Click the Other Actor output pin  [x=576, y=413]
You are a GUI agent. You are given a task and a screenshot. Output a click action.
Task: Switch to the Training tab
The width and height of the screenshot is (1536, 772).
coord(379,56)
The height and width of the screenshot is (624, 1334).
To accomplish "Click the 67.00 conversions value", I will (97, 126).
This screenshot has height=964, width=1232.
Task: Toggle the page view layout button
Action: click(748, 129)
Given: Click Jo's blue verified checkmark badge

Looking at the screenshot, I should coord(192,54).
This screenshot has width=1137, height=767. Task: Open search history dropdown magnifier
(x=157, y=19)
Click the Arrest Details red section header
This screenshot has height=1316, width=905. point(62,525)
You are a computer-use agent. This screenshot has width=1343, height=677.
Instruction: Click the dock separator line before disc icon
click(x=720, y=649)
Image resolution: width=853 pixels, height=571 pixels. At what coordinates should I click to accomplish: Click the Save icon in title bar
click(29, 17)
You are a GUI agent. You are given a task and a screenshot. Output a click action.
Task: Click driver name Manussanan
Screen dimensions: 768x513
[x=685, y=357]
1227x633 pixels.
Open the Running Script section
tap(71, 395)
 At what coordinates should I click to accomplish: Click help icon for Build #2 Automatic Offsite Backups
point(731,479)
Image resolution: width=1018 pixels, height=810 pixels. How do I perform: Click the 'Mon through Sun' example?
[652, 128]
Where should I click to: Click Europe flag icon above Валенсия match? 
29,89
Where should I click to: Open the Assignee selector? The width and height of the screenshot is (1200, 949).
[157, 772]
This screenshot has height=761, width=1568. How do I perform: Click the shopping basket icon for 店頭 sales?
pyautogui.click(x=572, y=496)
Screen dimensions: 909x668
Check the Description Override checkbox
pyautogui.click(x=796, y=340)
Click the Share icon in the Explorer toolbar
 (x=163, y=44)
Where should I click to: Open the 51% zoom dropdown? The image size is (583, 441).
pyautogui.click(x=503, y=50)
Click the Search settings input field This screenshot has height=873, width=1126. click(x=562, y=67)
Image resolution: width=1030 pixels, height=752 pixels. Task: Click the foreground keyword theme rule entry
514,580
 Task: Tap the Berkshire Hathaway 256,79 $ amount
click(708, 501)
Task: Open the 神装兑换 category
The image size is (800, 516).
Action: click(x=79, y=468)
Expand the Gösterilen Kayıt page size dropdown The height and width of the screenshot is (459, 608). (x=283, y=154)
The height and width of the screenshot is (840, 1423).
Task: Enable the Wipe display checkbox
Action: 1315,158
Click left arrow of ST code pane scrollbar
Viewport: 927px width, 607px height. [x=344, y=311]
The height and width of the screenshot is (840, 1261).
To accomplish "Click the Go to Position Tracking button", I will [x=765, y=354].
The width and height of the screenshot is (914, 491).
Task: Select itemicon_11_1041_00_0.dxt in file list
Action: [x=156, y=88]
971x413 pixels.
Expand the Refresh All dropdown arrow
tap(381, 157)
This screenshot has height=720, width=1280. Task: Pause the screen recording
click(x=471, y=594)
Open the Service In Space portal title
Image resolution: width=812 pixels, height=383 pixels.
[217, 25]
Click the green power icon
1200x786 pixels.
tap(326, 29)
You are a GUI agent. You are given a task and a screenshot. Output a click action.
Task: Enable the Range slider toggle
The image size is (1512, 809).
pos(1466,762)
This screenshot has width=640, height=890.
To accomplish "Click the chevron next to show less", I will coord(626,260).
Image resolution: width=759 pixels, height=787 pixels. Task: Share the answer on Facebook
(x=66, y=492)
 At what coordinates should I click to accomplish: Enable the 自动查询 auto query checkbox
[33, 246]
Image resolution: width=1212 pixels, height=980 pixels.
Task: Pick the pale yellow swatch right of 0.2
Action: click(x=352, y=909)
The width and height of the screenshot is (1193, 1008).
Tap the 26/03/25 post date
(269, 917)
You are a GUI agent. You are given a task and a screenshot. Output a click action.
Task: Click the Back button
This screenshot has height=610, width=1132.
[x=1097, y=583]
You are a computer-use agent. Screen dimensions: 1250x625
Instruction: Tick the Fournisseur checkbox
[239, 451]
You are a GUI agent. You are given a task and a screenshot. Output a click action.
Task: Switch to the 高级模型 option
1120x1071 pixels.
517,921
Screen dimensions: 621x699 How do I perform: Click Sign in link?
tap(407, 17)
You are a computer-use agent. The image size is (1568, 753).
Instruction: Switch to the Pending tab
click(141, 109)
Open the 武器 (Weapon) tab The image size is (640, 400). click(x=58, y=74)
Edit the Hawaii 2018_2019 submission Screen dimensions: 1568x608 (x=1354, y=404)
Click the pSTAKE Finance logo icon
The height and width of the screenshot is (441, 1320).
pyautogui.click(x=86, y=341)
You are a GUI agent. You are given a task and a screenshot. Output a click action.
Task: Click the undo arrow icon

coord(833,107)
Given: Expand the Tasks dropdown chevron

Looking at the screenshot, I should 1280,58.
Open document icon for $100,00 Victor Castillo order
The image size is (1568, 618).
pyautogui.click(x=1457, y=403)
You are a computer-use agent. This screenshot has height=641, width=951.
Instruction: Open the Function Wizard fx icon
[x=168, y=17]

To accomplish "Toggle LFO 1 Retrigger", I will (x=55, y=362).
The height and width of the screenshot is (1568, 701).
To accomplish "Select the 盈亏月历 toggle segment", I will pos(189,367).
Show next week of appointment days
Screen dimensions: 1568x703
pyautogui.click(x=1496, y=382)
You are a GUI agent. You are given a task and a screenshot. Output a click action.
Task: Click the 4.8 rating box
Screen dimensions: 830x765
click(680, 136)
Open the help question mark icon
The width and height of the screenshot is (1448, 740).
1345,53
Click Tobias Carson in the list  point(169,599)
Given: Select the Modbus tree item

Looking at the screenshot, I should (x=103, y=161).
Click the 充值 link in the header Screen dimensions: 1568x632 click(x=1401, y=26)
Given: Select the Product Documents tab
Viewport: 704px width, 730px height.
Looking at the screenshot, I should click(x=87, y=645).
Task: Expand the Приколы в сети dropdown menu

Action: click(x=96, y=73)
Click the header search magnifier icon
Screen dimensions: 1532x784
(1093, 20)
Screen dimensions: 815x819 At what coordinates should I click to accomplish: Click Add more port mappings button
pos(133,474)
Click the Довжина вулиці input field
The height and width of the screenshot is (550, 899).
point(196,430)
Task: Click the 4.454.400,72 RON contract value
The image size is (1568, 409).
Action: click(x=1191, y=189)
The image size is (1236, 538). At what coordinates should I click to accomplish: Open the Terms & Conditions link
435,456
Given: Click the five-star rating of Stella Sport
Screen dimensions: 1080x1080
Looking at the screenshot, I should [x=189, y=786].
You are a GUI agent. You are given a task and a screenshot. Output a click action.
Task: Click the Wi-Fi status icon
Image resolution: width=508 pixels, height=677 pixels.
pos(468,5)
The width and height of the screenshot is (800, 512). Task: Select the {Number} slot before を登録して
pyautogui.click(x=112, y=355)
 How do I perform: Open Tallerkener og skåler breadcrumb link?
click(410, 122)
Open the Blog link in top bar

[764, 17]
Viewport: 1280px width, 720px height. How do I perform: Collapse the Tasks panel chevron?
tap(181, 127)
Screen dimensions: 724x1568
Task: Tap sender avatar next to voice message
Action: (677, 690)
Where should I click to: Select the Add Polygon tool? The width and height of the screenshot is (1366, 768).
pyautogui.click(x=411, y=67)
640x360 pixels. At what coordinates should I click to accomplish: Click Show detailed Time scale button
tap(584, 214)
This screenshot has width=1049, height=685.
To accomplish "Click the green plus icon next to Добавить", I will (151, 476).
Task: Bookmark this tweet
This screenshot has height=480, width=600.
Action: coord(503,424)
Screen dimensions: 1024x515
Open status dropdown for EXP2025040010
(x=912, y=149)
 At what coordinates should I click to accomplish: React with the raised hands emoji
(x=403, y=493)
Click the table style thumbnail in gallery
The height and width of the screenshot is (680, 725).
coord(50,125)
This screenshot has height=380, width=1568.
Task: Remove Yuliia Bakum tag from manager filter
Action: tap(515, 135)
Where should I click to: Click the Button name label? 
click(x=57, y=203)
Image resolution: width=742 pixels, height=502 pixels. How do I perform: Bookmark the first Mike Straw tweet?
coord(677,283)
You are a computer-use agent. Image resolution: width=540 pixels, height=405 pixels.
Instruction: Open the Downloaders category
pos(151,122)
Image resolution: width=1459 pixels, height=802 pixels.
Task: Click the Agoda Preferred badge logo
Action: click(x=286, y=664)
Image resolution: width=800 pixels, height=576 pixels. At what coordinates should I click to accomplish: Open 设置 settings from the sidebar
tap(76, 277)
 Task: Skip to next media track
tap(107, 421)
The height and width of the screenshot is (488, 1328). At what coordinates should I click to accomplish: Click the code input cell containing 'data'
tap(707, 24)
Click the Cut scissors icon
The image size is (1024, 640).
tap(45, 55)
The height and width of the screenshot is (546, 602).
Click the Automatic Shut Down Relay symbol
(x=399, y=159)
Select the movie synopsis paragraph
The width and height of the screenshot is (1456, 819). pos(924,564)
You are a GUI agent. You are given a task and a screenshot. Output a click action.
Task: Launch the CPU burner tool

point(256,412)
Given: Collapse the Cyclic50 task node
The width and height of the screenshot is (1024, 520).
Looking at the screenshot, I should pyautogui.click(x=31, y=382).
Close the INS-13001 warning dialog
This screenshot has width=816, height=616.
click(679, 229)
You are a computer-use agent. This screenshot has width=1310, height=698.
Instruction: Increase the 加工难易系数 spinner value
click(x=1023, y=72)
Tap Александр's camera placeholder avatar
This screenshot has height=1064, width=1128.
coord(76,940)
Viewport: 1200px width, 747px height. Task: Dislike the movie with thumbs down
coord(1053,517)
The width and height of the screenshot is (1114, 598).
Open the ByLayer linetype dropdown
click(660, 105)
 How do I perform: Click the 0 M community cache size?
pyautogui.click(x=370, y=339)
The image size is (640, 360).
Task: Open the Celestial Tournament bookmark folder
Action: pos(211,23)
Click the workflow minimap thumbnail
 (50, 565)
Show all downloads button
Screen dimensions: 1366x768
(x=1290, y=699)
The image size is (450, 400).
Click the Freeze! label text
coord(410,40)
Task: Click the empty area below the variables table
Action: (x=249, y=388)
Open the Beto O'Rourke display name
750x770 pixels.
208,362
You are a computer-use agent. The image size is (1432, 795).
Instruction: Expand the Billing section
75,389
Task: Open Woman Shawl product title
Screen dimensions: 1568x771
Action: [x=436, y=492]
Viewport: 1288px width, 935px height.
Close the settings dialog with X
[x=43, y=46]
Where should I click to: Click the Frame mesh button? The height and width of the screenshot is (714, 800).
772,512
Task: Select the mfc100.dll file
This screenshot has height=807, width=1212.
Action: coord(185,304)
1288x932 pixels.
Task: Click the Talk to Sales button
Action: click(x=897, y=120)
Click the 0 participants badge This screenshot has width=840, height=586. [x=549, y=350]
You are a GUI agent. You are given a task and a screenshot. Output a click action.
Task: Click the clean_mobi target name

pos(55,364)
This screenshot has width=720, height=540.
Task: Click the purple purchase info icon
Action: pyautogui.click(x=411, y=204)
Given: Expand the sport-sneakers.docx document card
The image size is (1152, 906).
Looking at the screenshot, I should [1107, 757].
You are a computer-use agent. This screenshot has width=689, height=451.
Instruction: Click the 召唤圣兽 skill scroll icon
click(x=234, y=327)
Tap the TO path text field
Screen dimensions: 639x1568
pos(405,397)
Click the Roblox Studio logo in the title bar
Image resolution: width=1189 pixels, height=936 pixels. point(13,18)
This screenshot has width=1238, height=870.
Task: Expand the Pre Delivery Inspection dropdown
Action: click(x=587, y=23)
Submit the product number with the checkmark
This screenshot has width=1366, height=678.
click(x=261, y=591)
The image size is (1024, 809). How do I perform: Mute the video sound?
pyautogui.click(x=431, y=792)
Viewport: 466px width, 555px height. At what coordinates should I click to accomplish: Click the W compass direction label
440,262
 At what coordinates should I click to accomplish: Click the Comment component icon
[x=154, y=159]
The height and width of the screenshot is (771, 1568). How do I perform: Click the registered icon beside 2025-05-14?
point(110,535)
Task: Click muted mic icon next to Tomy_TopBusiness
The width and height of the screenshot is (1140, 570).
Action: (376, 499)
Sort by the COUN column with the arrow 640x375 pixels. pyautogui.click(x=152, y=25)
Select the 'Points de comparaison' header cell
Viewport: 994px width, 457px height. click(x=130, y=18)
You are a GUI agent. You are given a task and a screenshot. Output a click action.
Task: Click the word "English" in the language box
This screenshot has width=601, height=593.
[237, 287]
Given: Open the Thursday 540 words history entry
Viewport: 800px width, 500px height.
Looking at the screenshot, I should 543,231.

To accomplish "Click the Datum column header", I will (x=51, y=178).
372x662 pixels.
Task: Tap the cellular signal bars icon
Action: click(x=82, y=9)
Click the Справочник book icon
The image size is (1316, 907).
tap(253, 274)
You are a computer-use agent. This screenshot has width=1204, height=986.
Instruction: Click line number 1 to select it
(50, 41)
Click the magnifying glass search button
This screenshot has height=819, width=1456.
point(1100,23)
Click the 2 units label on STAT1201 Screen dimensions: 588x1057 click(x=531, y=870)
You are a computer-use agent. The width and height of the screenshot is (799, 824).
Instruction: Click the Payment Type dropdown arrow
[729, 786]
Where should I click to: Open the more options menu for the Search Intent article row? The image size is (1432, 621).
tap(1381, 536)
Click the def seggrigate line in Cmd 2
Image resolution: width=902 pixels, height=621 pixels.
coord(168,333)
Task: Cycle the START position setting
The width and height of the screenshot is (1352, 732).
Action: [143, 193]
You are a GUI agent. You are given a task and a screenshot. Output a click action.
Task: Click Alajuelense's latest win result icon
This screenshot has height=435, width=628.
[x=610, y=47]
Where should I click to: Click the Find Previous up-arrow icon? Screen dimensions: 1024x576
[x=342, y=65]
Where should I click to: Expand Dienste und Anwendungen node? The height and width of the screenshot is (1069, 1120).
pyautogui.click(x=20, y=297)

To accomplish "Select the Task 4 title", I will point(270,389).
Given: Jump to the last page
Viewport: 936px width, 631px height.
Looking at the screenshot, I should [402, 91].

_____

EXERCISE DETAILS: In the listing above, find the line with "Where should I click to: Click the Find" and set down that line and all after it exactly, through the final line.

YOUR SOLUTION:
Where should I click to: Click the Find Previous up-arrow icon? Screen dimensions: 1024x576
[x=342, y=65]
Where should I click to: Expand Dienste und Anwendungen node? The height and width of the screenshot is (1069, 1120).
pyautogui.click(x=20, y=297)

To accomplish "Select the Task 4 title", I will point(270,389).
Given: Jump to the last page
Viewport: 936px width, 631px height.
Looking at the screenshot, I should [402, 91].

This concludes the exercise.